オルタナティブ・ブログ > An Agile Way >

アジャイルに行こう!

ODD - おもいやり駆動開発

»

思いやり駆動開発(ODD)

ソフトウェア開発を成功させる、もっともシンプルな「こころがけベース」のアプローチである。オブジェクト倶楽部2007夏イベントで発表された。ここでは、ついカッとなって私なりにこのコンセプトを膨らませてみたい。

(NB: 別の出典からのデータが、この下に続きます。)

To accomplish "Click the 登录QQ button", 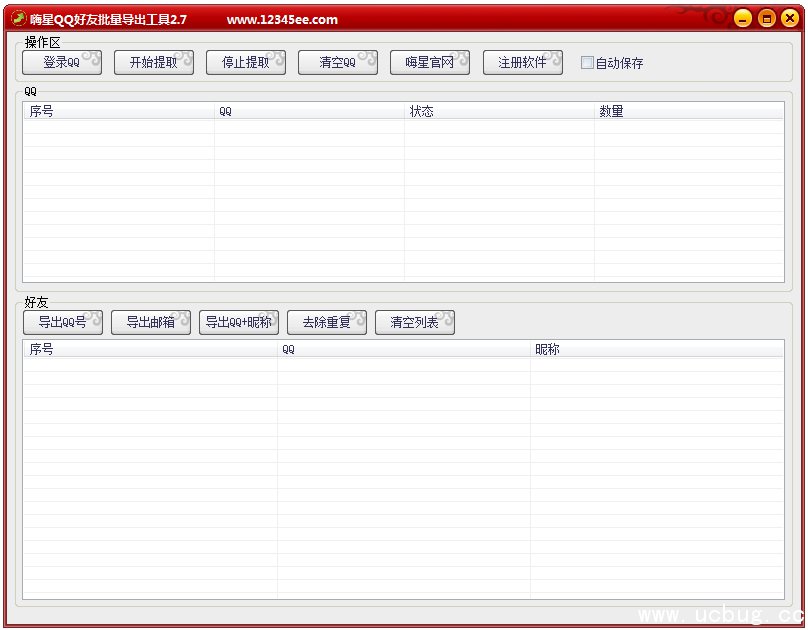I will coord(62,62).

ソフトウェア開発はコミュニケーションでできている。ソフトウェアの欠陥が発生しやすいのは、人と人の境界、プロジェクトとプロジェクトの境界。そしてそこにはコミュニケーションが生まれている。コミュニケーションには相手があり、その相手を「思いやる」ことが、大切だ。読み手のことを思いやるコードを書こう。システムのユーザを思いやる仕様にしよう。そんなシンプルな「こころがけ」だ。

具体的には、こういうこと。

  • システムを実際に使う「ユーザー」を思いやろう。ストレスなく使え、「思った機能がそこにある」ようなシステムにしよう。そのユーザが普段使っている言葉のUIを提供しよう。製品開発では、具体的な「顧客像」を得るのが難しい。その場合でも、ペルソナ、のような「おもいやりproxy」を立てて、具体的な相手を意識し、その相手を思いやろう。
  • 人が読みやすいコードを書こう。コードはコンピュータに読ませるために書くのではなく、このコードを読む相手を思いやって書く。このコードは読みやすいだろうか?と常にと自分に問いかけよう。 if (flag) と書かない。flag はコンピュータの立場の言葉。このコードを読んでいるのはペアプロの相手、将来のメンテナンス、あるいは将来の自分だ。読みやすいコードを書こう。
  • コードの使い手が使いやすいインターフェイスにしよう。自分が書くコードは、その実装ではなくインターフェイスに着目し、それが使い手から見てわかりやすいか、ということを常に吟味しよう。TDD(テスト駆動開発)は、このアプローチの極端な手法。最初に使い手が「こうやったらこうなる」という想定をテストとして書いてしまい、その後で、そのテストをパスする実装を書いていく。そこまでやらなくても、実装よりも、インターフェイスを入念にデザインしよう。名前重要だ。
  • 読みやすいコードが書けることを支援しよう。RubyのActiveSupportを見たときにびっくりした。コードを書く人が、20分前、という時間を 20.minutes.ago と書ける。言語やライブラリの側で工夫をして、コードを書く人が、読みやすいコードを書けることを支援しよう。ActiveSupportより前の時代でも、Ward Cuningham も、today = november(20, 1997) というコードを書いている。
  • コードには、「意図」をコメントしよう。他人のコードを読んでこう思ったことはないか?「なぜ、ここでこうしているのだろう?」 人間というのはある事柄を理解をするときに、その事柄とその事柄の理由を対にすることで、納得することができる。読み手を思いやり、コードには、なぜ、をコメントしよう。7 * 24 * 3600 と書いたら、「週7日24時間無停止」というコメントを1行入れるだけでもぜんぜん違う。
  • モデルにも、「意図」をコメントしよう。UMLやER、業務フローなどのモデルは、読み手が読むのは時間がかるものだ。読み手を思いやるコメントを入れよう。ここでも、「意図」が重要だ。なぜ、こう分析したのか。そもそもこのモデルを書いた理由はなんだ?
  • アーキテクトも実装に参加しよう。これはJim Coplienの「Architect Also Implements」という組織プロセスパターンだ。「私は世界を作った。この世界で下々は開発すべし。」というマトリクスの「アーキテクト」は間違っている。そんな「俺俺フレームワーク」には思いやりがない。使う側に立ったフレームワークやアーキテクチャを作るには、その上で動くアプリケーションの実装に、アーキテクト自身が参加することが必要だ。
  • 品質保証、テスト、は違った視点の思いやりだ。「相手の裏をかいてやろう」という考え方ではなく、「相手の気づいていないことを気づいてあげよう」と考えよう。あの人ならどう考えるかな、と想像力を使って、テストをしよう。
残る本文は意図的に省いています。